Meanwhile, Alper was kicking the tyres of Slack to see if it’d be a viable alternative to HipChat now that it had moved out of beta. He also hacked away at AJI, making it feature complete in preparation for my UI work.
On Tuesday, I had a chat with Kelli about gamification. She’s preparing a piece on the subject for Vrij Nederland, which I look forward to reading. It’s great to have such a subject discussed in a critical manner in mainstream media.
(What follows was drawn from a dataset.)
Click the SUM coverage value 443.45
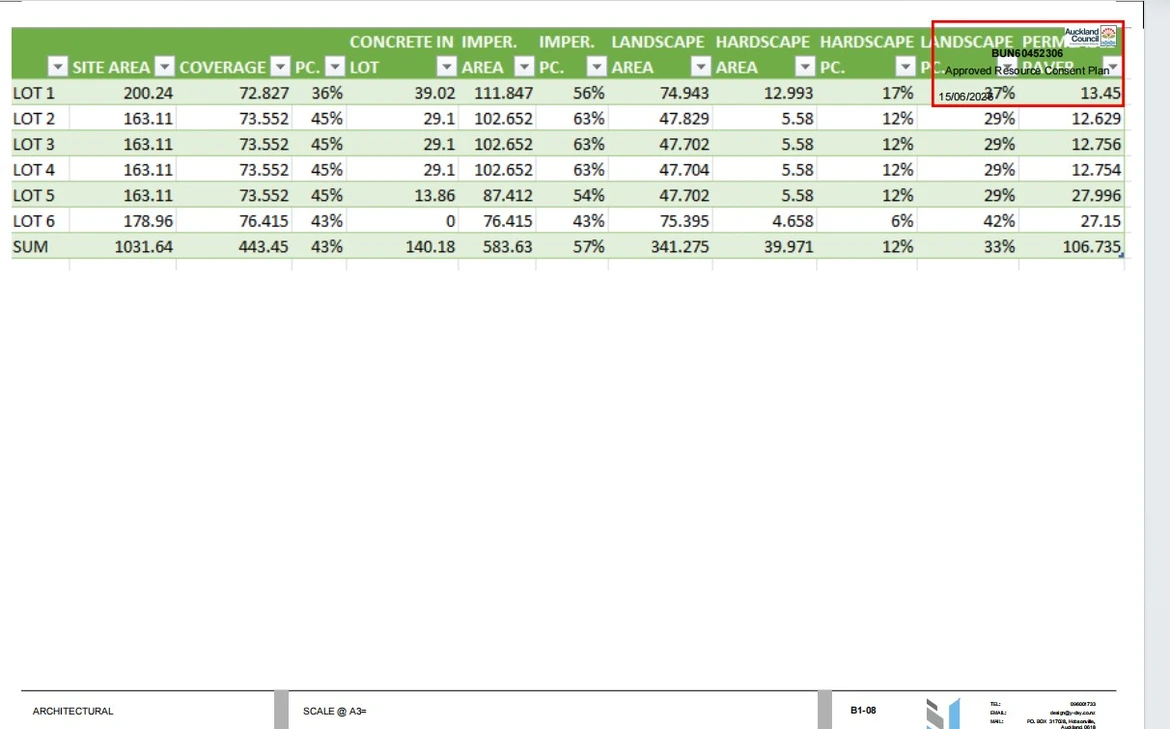1170x729 pixels. 263,246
Later that day, I got started mocking up AJI’s simplified UI in Sketch. Alper and I also chatted with Simon about AJI and other things. He offered his help with the app’s UI design so once I’ve put the basics in place he’ll take over to make things look really good (as he’s done many times before on Hubbub projects).
The rest of the week we continued work on AJI. I moved on to updating the UI in Xcode while Alper fixed bugs and solidified the accompanying web app. On Friday we met with Dirk, who is also writing something, an essay about cultural production in the contemporary tech scene, in which he’s planning to use AJI as an example. We demo’d the app to him and talked about the thinking behind it. It was useful to get our heads out of the proverbial bubble and explain our motivations to a relative outsider.
In between, I was interviewed by two students from Hannover who are mapping Utrecht’s games scene and again by a student researching museum games. Alper meanwhile did the rounds of Berlin’s many events, including the UX Stammtisch and a games.net roundtable about branded entertainment.
By the end of week 235 we had transitioned over to Slack, since it really does offer an improvement over HipChat for us. (Mainly thanks to its UI and many out-of-the-box integrations.) Alper wrote up some thoughts about one thing that continues to be an annoyance with these services, though: their user accounts scheme does not accommodate our distributed, fuzzy organisational structure.